Individuals may have their own opinions regarding Book of Mormon geography and other such matters about which the Lord has not spoken. However, the First Presidency and Quorum of the Twelve Apostles urge leaders and members not to advocate those personal theories in any setting or manner that would imply either prophetic or Church support for those theories. All parties should strive to avoid contention on these matters.
But now, Parker has posted this
From 1963 to 1981, The Church of Jesus Christ of Latter-day Saints published a paperback edition of the Book of Mormon with a photograph of a gold angel Moroni statue on its cover:

[photo: Book of Mormon 1963–1981 missionary edition cover]

This was the standard inexpensive edition that was printed in large quantities and given by missionaries to investigators.

Like the one with the dark blue cover that’s been published since 1981, the earlier edition contained photographs of several paintings of Book of Mormon scenes by Arnold Friberg.

It also contained several pages of photographs of ancient sites, murals, textiles, and crafts that demonstrated the existence of advanced, complex, ancient American civilizations. The first page in the series had two photographs of the hill Cumorah, “where Joseph Smith obtained the gold plates from which the Book of Mormon was translated.”
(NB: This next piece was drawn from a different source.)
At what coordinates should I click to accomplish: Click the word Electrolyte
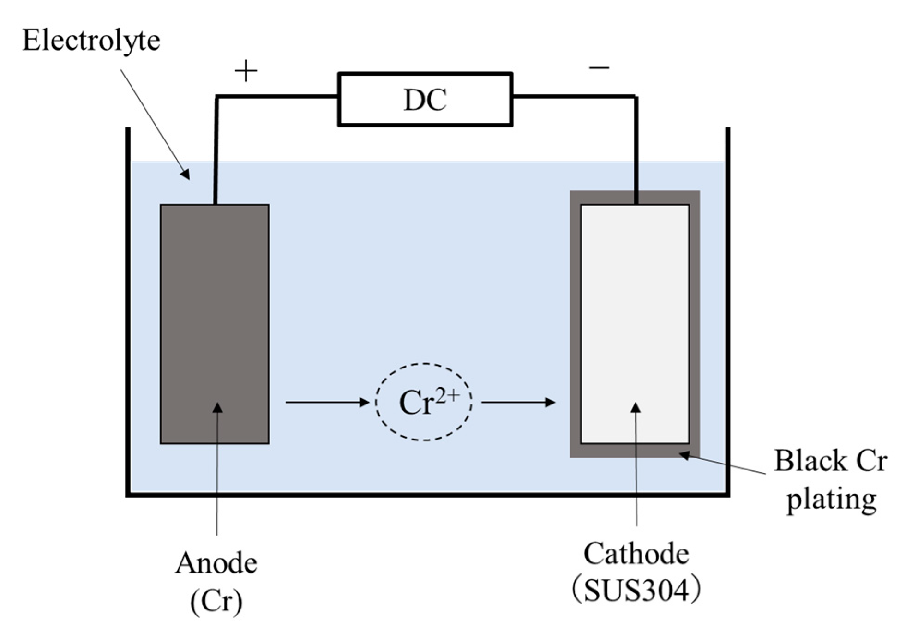pyautogui.click(x=91, y=41)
[photos posted: Book of Mormon 1963–1981 missionary edition photos
page 1 hill Cumorah Book of Mormon 1963–1981 missionary edition photos
page 2 Persian gold tablet 4th century B.C. Book of Mormon 1963–1981 missionary edition photos
page 3 copper & bronze tools, gold plates Peru Book of Mormon 1963–1981 missionary edition photos
page 4 textiles from Peru, Egyptian-like murals in Mexico
page 5 Monte Alban
page 6 Temple of the Cross in Mexico]

None of these images proves that the Book of Mormon took place in Mesoamerica or South America.

However, they do clearly demonstrate that, since at least the early 1960s, leaders of The Church of Jesus Christ of Latter-day Saints have considered Mesoamerica and South America to be potential locations for Book of Mormon events.
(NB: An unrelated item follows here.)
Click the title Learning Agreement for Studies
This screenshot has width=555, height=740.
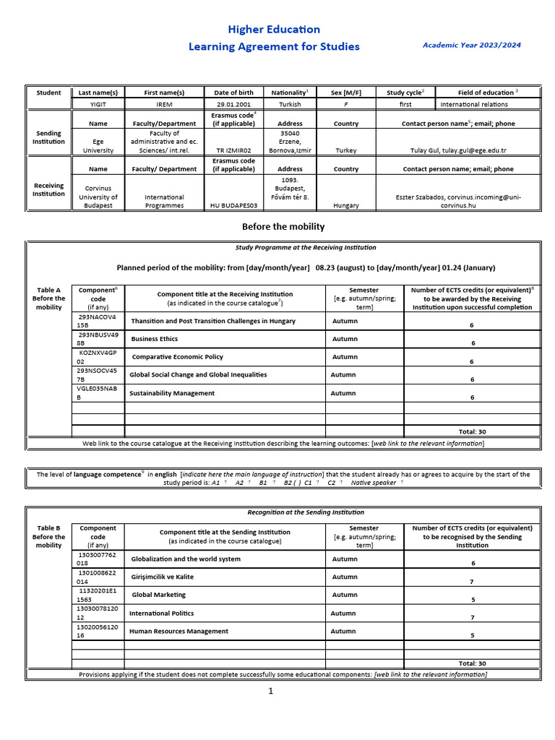click(x=274, y=47)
This continues to be backed up by statements made by President Russell M. Nelson, the current (2023) president of the Church.

—Peter Pan

https://www.nevillenevilleland.com/2023 ... ormon.html
the blue phrase above is linked to a previous post of his:
This week President Russell M. Nelson is on tour in Latin America. On his first stop in Guatemala, he told 22,000 members of the Church who had gathered to hear him:

"The lands of Central America and South America are studded with ruins—remnants—of ancient civilizations. One wonders what life must have been like among those people.

Add to that the message on the title page of the Book of Mormon, that it is “written to the Lamanites, who are a remnant of the house of Israel,” we not only learn more about those ancient inhabitants, but we learn that the Lord cares for His children in this hemisphere, both in ancient times, and in modern times."

(emphasis added)

President Nelson—the prophet, seer, and revelator, and president of The Church of Jesus Christ of Latter-day Saints—testified to the Saints in Guatemala that it is through the Book of Mormon that “we…learn more about those ancient inhabitants” of Central and South America.

Does Jonathan Neville support the teachings of the prophets, as he continually claims?
https://www.nevillenevilleland.com/2019 ... n-and.html
It makes me wonder if the purpose of the nevillE-Neville land blog is to make mopologetic arguments that clearly violate the essays that the lds church puts out, but just do it one step further out.

I highlighted a segment of the essay above that Parker clearly violates, but he seems to be arguing that since lds pres Nelson also violates it, it must be okay for him to do it also.
However, the First Presidency and Quorum of the Twelve Apostles urge leaders and members not to advocate those personal theories in any setting or manner that would imply either prophetic or Church support for those theories.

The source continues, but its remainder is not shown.